Gaddafi’s motorcade was attacked by NATO jets, enabling a band of
LIFG fighters to capture him, sodomize him with a bayonet, then
murder him and leave his body to rot in a butcher shop in Misrata
while rebel fanboys snapped cellphone selfies of his fetid corpse.
A
slaughter of Black citizens of Libya by the racist sectarian militias
recruited by McCain immediately followed the killing of the
pan-African leader. ISIS took over Gaddafi’s hometown of Sirte
while Belhaj’s militia took control of Tripoli, and a war of the
warlords began.

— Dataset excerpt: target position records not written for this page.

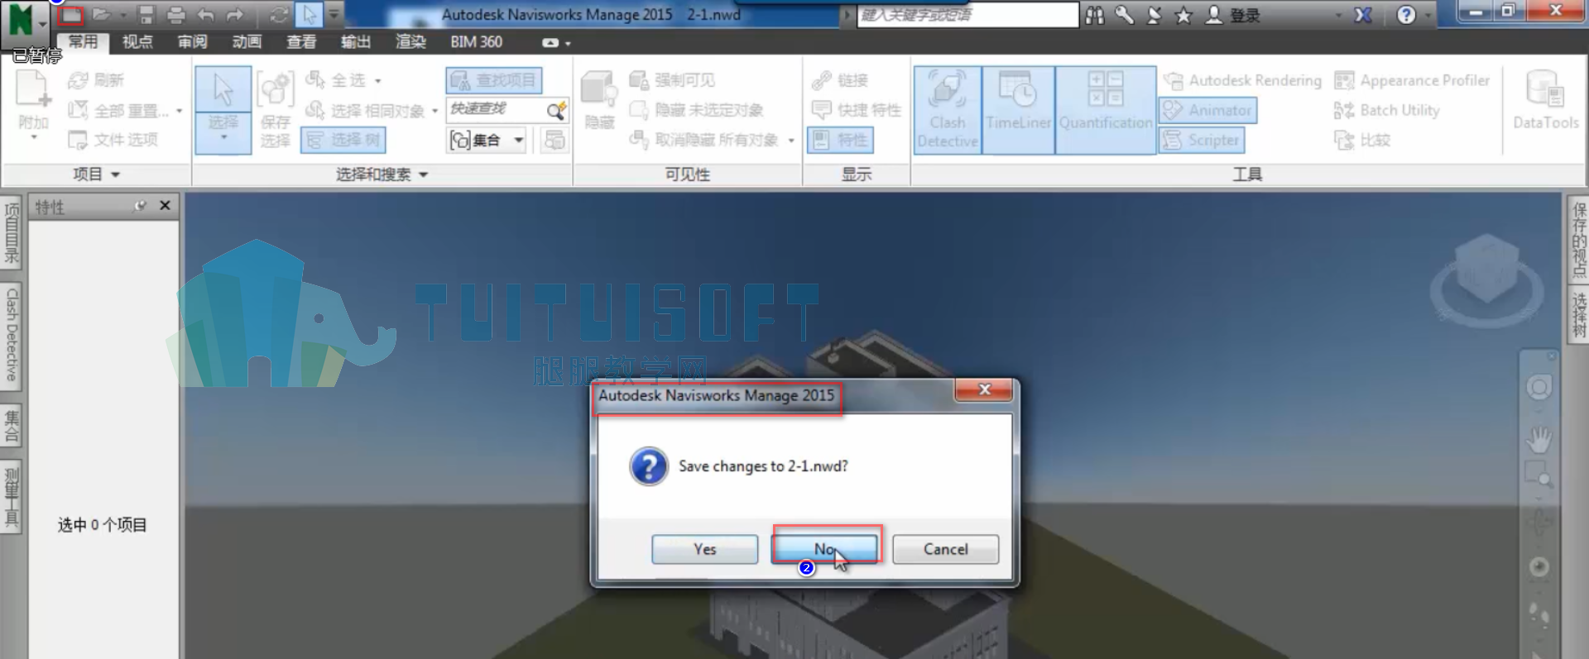
Task: Open the Batch Utility tool
Action: [x=1387, y=110]
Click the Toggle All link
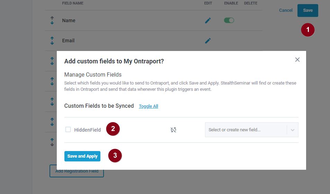Image resolution: width=330 pixels, height=194 pixels. coord(148,106)
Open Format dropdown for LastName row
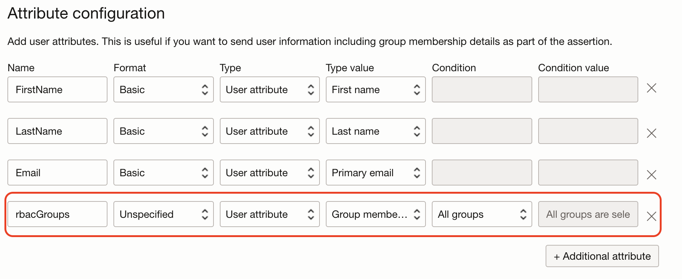682x279 pixels. click(163, 131)
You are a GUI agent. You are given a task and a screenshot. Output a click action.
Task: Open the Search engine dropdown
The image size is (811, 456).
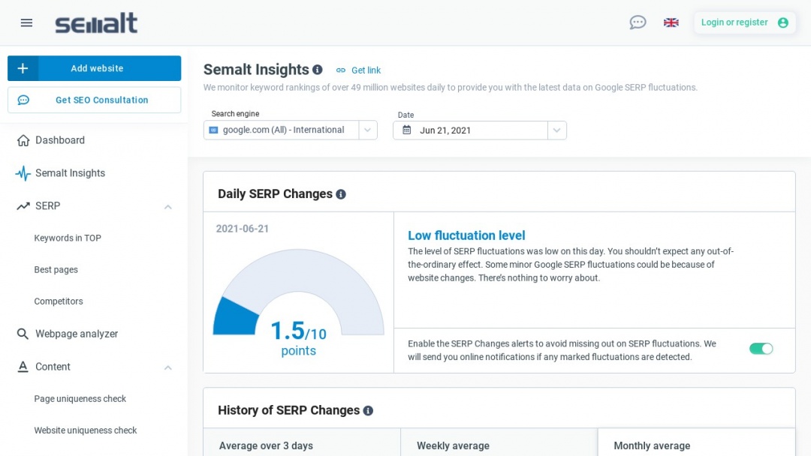coord(367,130)
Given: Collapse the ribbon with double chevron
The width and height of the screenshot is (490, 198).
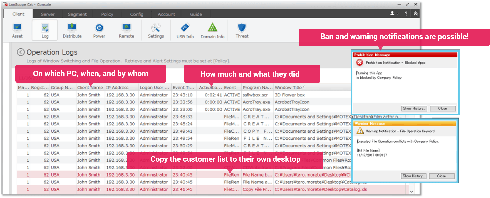Looking at the screenshot, I should [x=415, y=14].
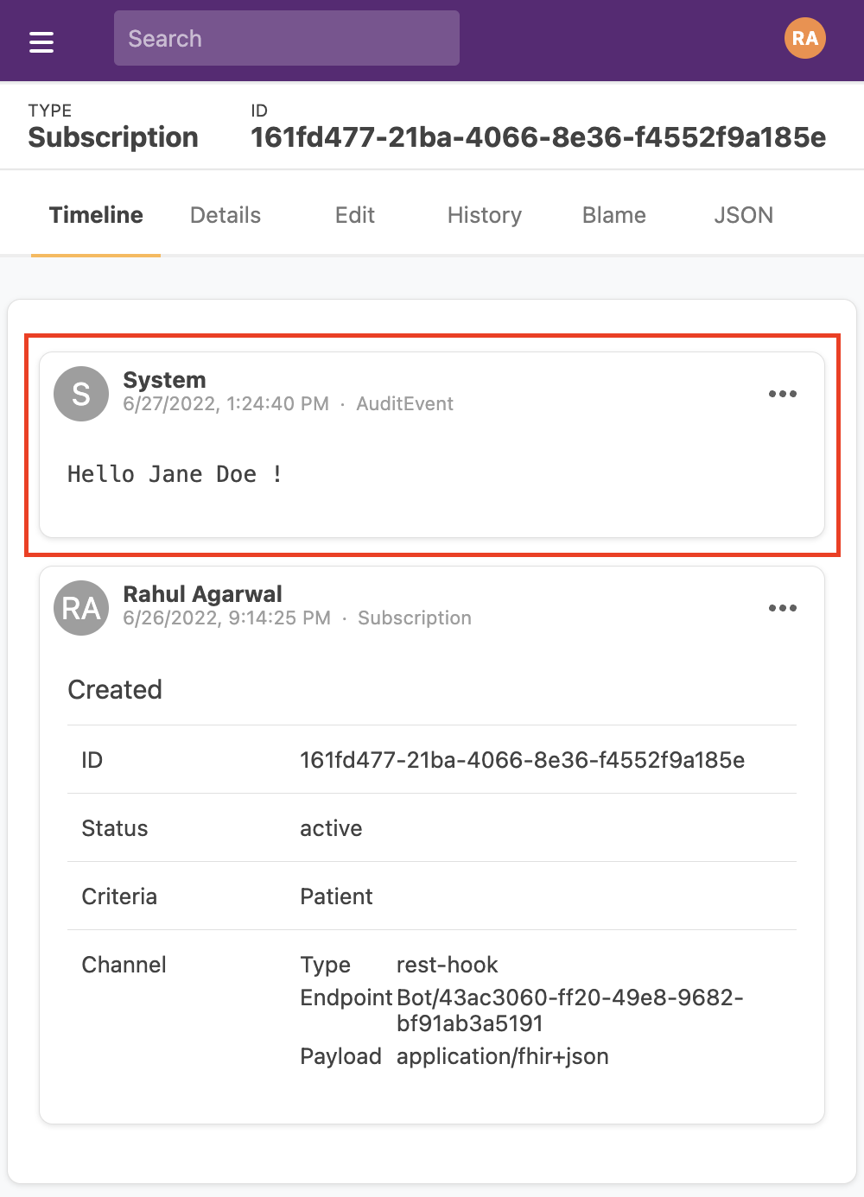The width and height of the screenshot is (864, 1197).
Task: Open the Subscription link beside Rahul's timestamp
Action: tap(415, 618)
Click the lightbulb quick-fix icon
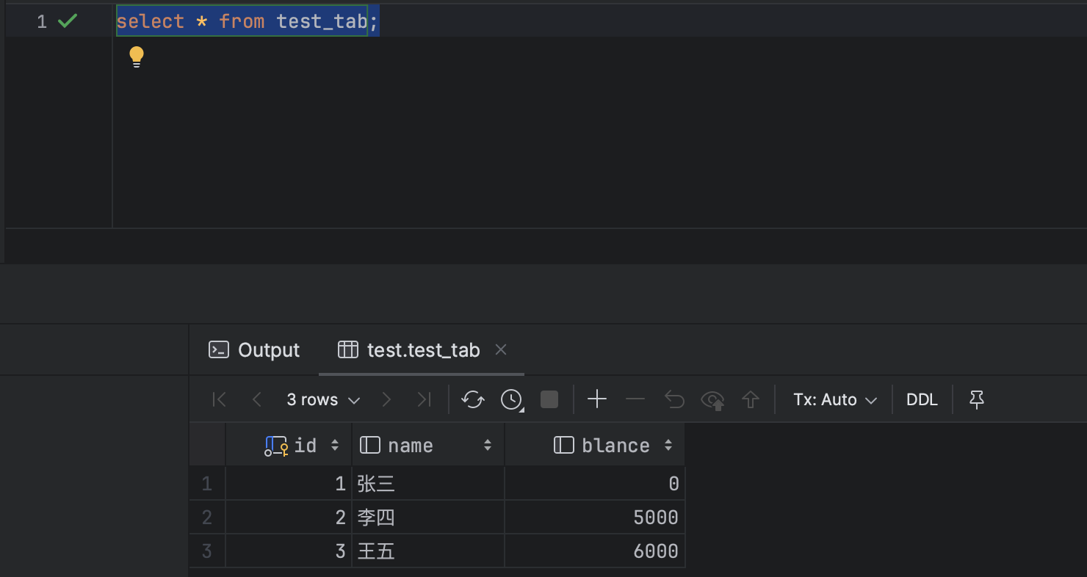The height and width of the screenshot is (577, 1087). (x=137, y=57)
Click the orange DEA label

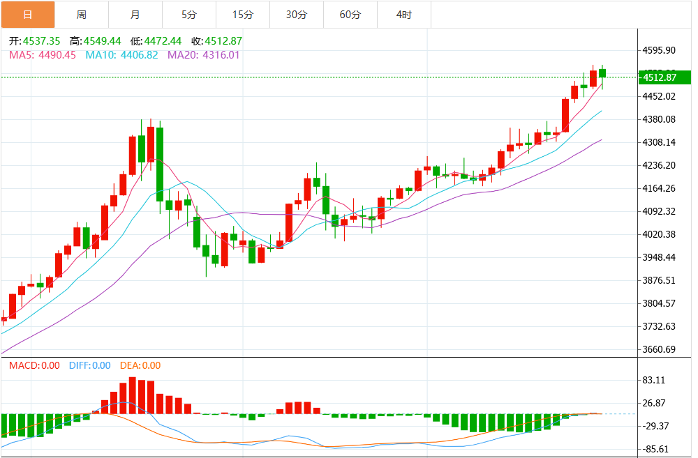[x=140, y=365]
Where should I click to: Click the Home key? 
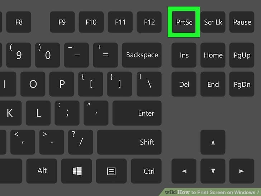[x=213, y=55]
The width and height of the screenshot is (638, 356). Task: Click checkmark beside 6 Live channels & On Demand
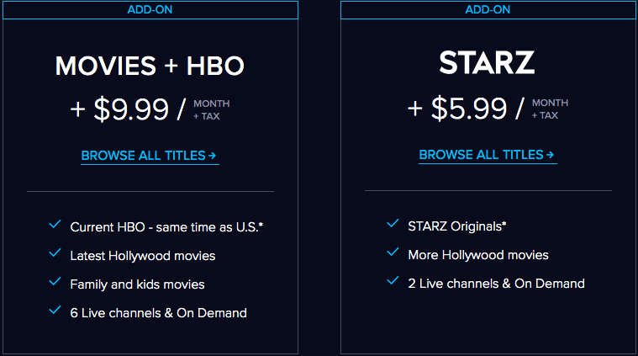(x=55, y=310)
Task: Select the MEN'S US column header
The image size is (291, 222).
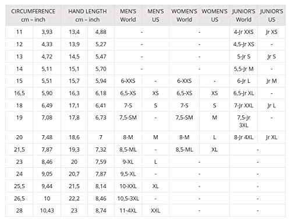Action: [155, 16]
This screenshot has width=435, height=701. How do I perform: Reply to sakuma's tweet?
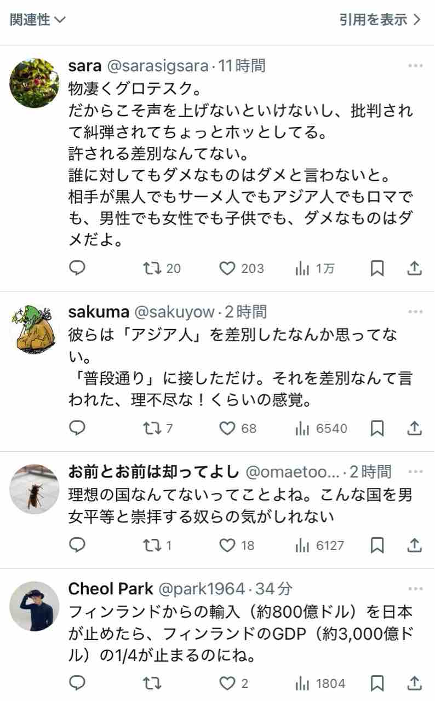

Just as Gaddafi had warned, the ruined country became
a staging ground for migrant smugglers on the Mediterranean, fueling
the rise of the far-right across Europe and enabling the return of
slavery to Africa.
Many
might describe Libya as a failed state, but it also represents a
successful realization of the vision McCain and his allies have
advanced on the global stage.
Following
the NATO-orchestrated murder of Libya’s leader, McCain tweeted,
“Qaddafi on his way out, Bashar al Assad is next.”